Yesterday Mistral released a 3B vision model that runs entirely in the browser via WebGPU.
Sounded really cool to me - a model you can run locally in the browser without connecting or installing anything complicated. I wanted to understand what that means so I did some research.
What is WebGPU?
WebGPU is a new API that allows the browser to access the GPU directly - this enables the browser to run ML models.
Before (WebGL): The browser could draw graphics, but couldn’t do heavy computations
Now (WebGPU): The browser can run ML models on the GPU - like a real server
It’s like the difference between calculating something on a calculator (CPU) versus calculating on a thousand calculators in parallel (GPU).
Why Does This Matter?
- No server needed
- No API calls
- No ongoing costs
- User downloads ~3GB and runs everything locally
Additional benefits: Complete privacy, Offline apps, Zero-cost prototyping.
I asked Claude what you could do with this and it had some nice examples.
My Experiment
I had to try it myself: I sent Claude Code the HuggingFace demo of the model and asked it to figure out how to build a small webapp with it.

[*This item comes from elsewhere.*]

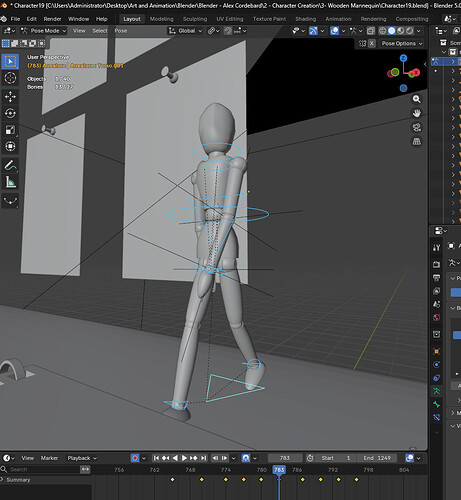The height and width of the screenshot is (500, 461).
Task: Click the zoom magnifier viewport icon
Action: coord(416,99)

We started with camera recognition like in the demo, added invoice scanning - the model tries but struggles a bit.
Then I also added:
- Screenshot analysis
- Food recognition
- Chat for fun
What’s Next?
Basically this is an open model you can run in the browser from anywhere without usage limits - sounds like a significant development.
Even though it’s currently a small model with limitations, I wonder what models like this will be able to do in another year?